Home › Forums › Controversial Topics › What can Yeshivos and girls' schools do to prevent students' OTD feelings? › Reply To: What can Yeshivos and girls' schools do to prevent students' OTD feelings?
I am probably on quite solid ground when I state that there isn’t a person who hasn’t had his own child, a neighbour’s child or that of a close relative go OTD.
I have always wondered at the phenomenon of having more baalei teshuvah than ever today while at the same time we are experiencing more FFB kids going OTD than ever before.
What gives?
I am not involved in chinuch but I do get the feeling that there is a major disconnect today between talmidim and their Rebbeim. Most Yeshivas do not have the resources to deal with non conforming kids and many take the easy way out by expelling them.

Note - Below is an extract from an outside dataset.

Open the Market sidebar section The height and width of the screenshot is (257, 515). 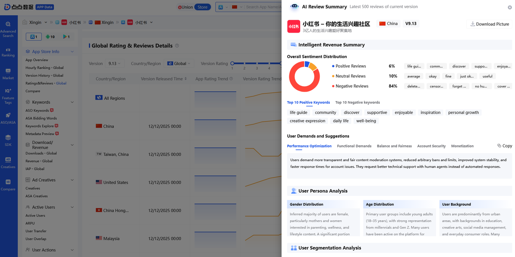tap(8, 74)
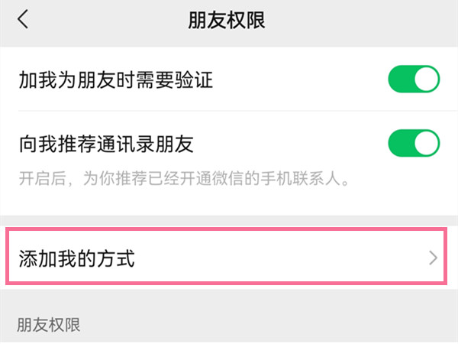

Some take the equally non productive path of actually letting a non learning child stay as long as he is not being a negative influence on the other kids.
Neither option is helping the child.
I would think that more children today with their shorter attention spans cannot spend hours and hours in a Beis Medrash as their fathers did.

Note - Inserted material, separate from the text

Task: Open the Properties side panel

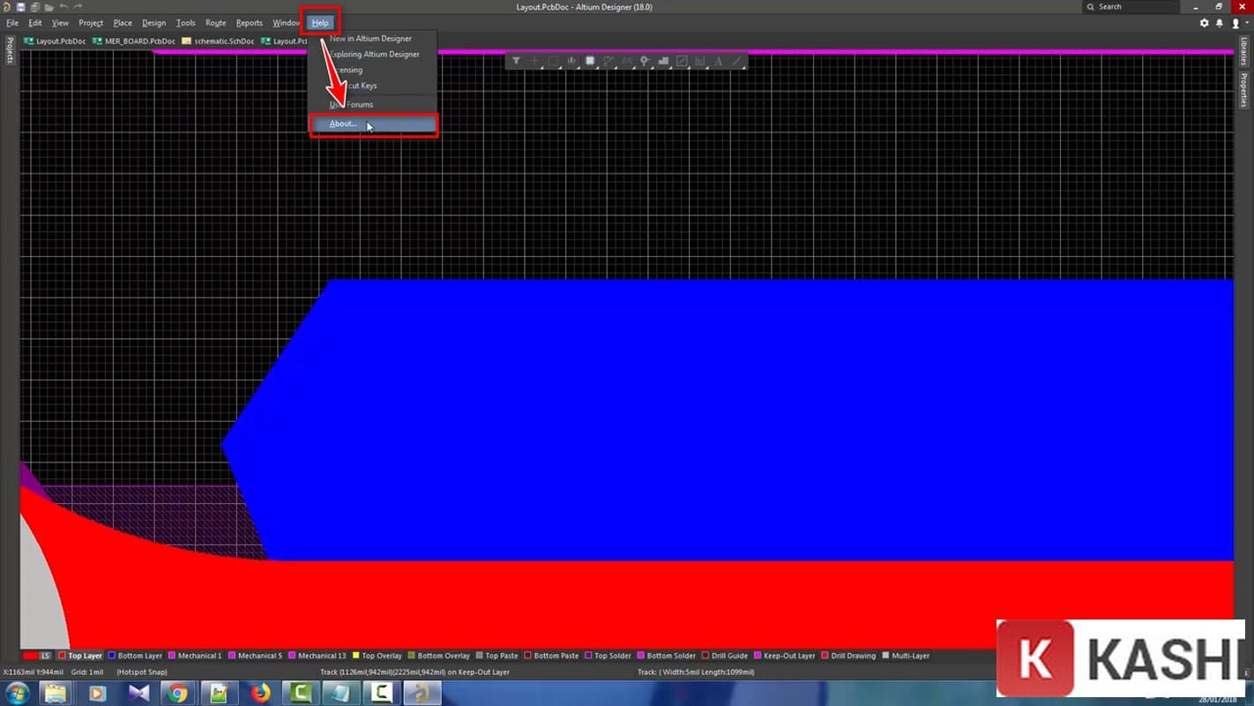Action: (1244, 90)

Piling on chumros after chumros preventing healthy physical and emotional outlets just give the child the feeling that he is in jail and will take the first opportunity to escape which many do.
I realize this is a very simplistic summary but the thrust is that we cannot use tactics from previous generations to deal with today’s problems. They will not work for kids today who are tech savvy and know what the world is all about.
It is not easy being a young frum child today.